Write out exactly the lines from the one containing "Task: Open the 특가 판매 menu tab" to the end of the material, both ends included, and nothing else. Leave pictures out.

===

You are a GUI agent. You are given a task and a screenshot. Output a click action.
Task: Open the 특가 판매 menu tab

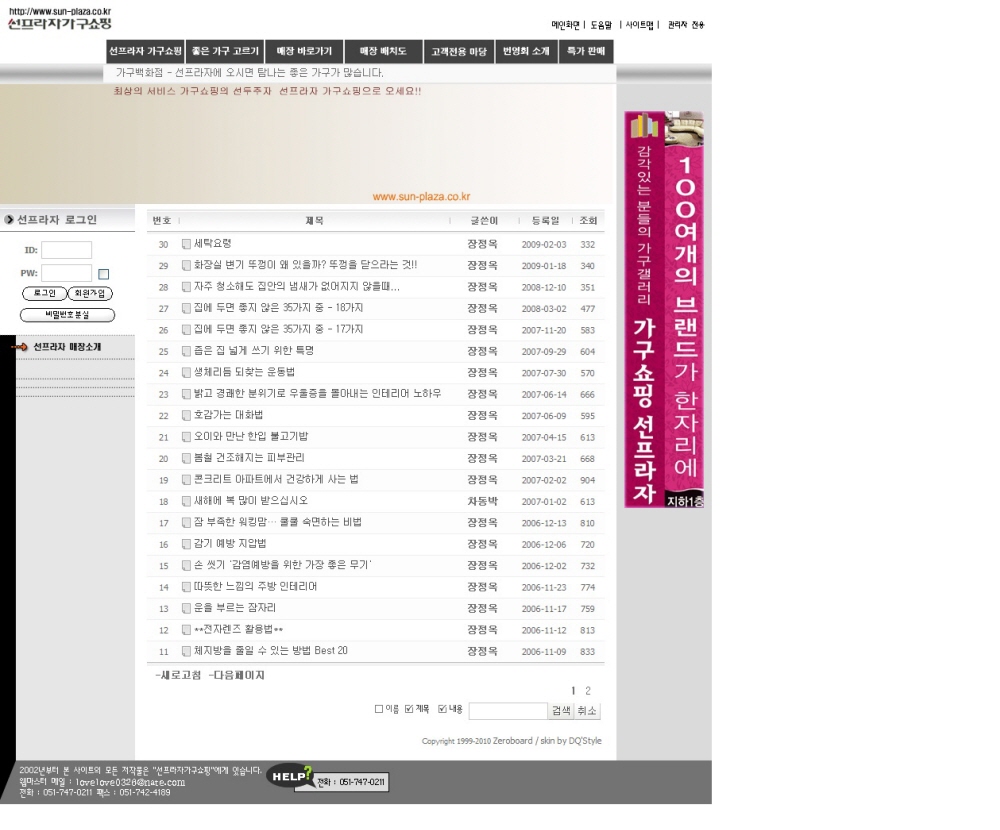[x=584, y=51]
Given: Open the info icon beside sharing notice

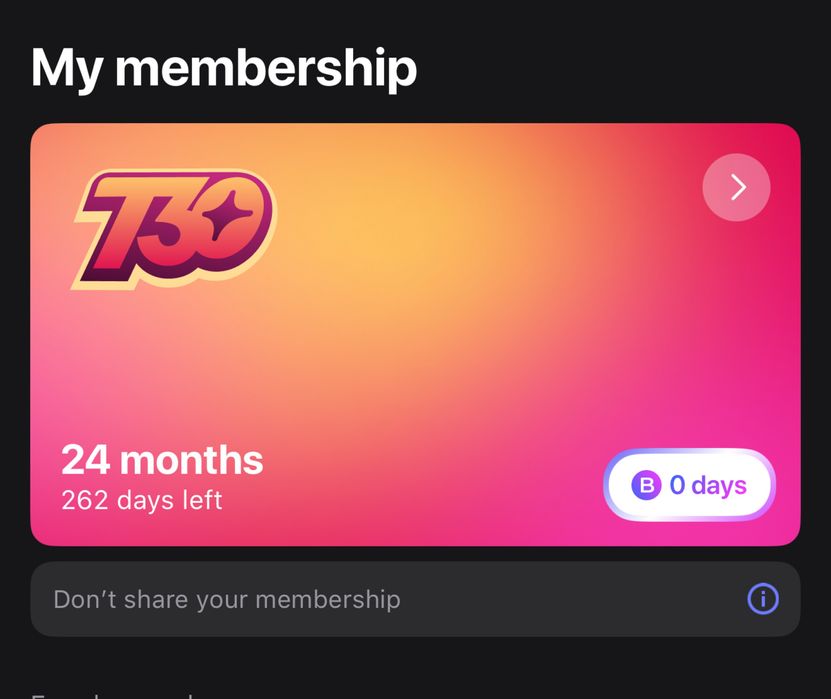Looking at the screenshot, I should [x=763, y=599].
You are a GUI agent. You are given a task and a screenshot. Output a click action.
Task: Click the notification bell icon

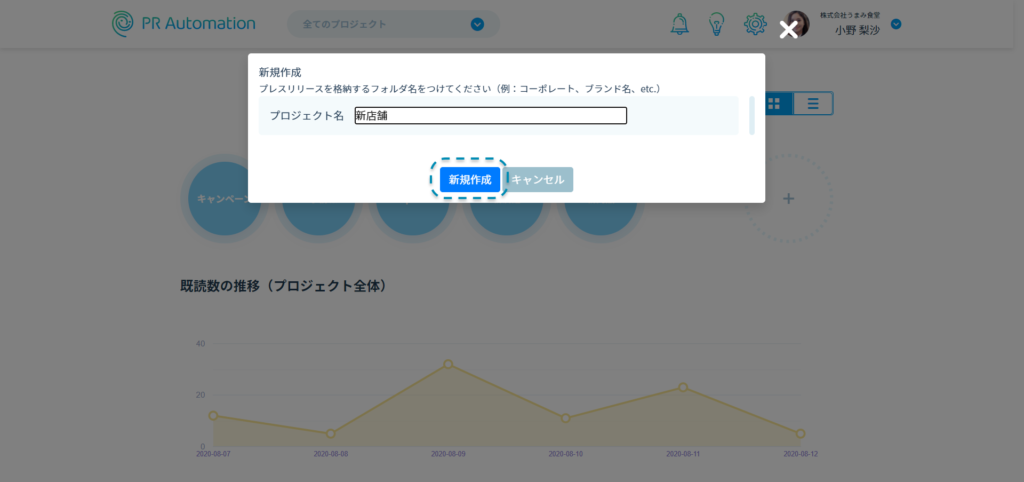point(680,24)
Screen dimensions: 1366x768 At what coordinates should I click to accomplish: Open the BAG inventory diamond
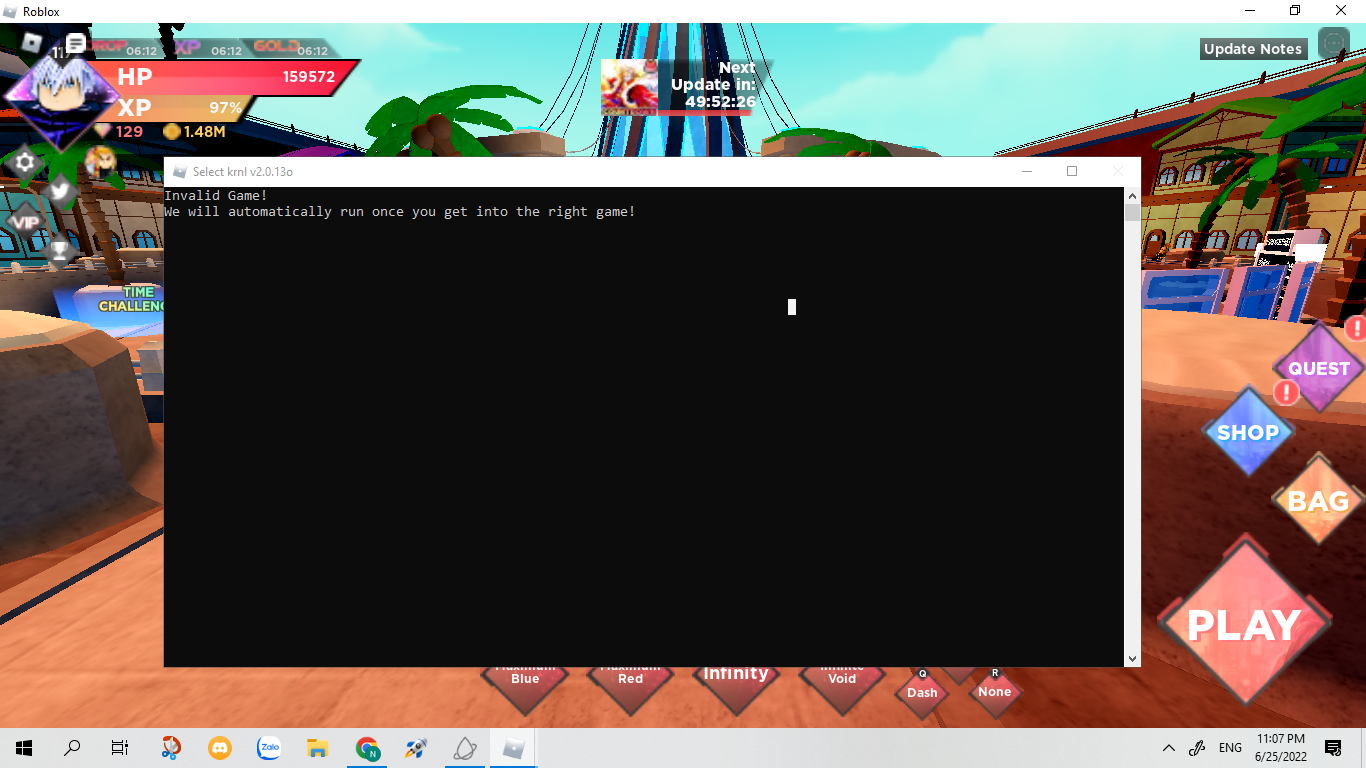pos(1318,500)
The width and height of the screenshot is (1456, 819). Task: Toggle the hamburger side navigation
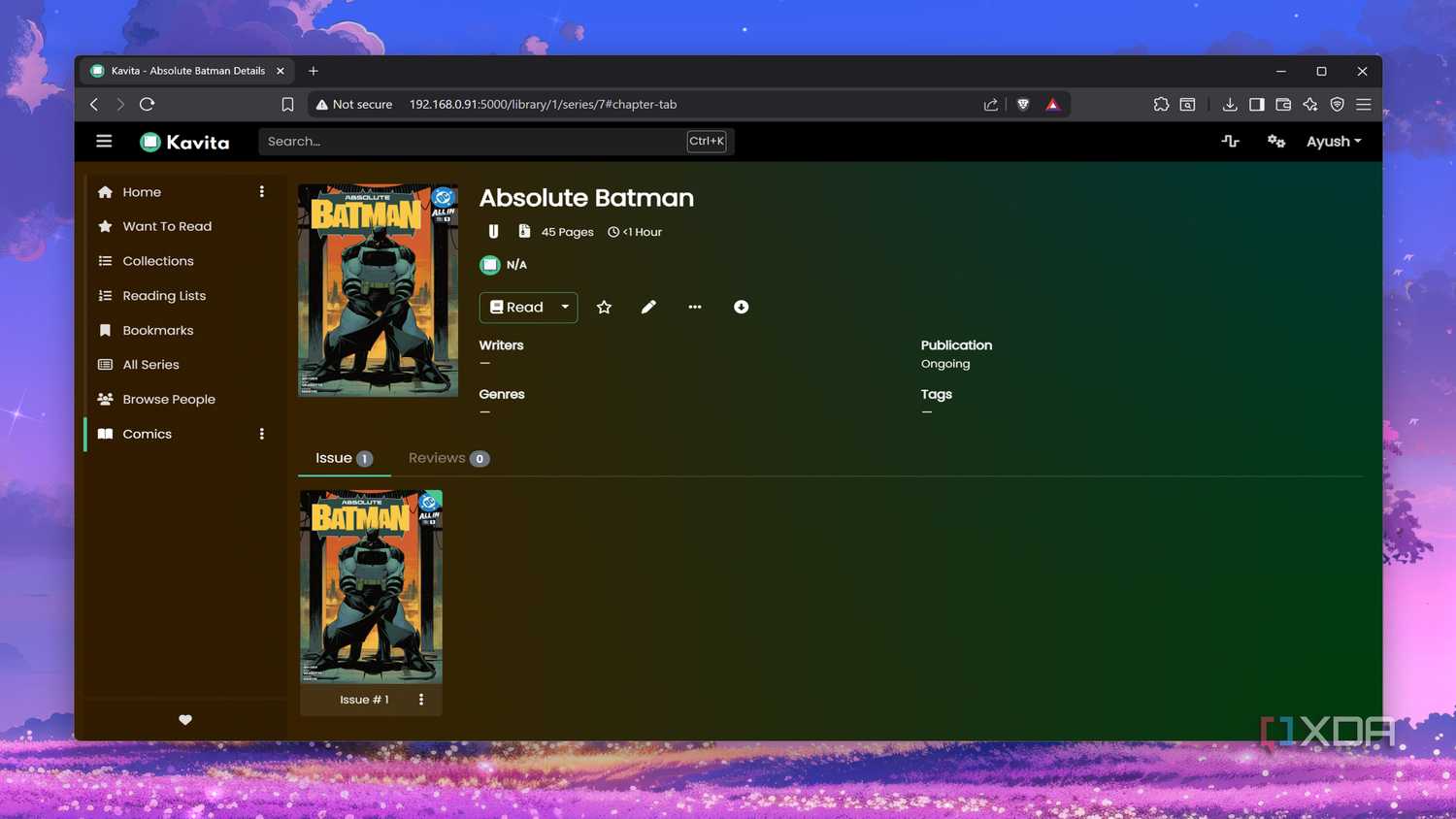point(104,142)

===

(ANSWER TO THIS PROBLEM)
Task: Open the 특가 판매 menu tab

[x=584, y=51]
Given: Open the info icon beside sharing notice

Looking at the screenshot, I should [x=763, y=599].
You are a GUI agent. You are given a task and a screenshot. Output a click action.
Task: Click the notification bell icon

point(680,24)
Screen dimensions: 1366x768 At what coordinates should I click to accomplish: Open the BAG inventory diamond
pos(1318,500)
The width and height of the screenshot is (1456, 819). Task: Toggle the hamburger side navigation
point(104,142)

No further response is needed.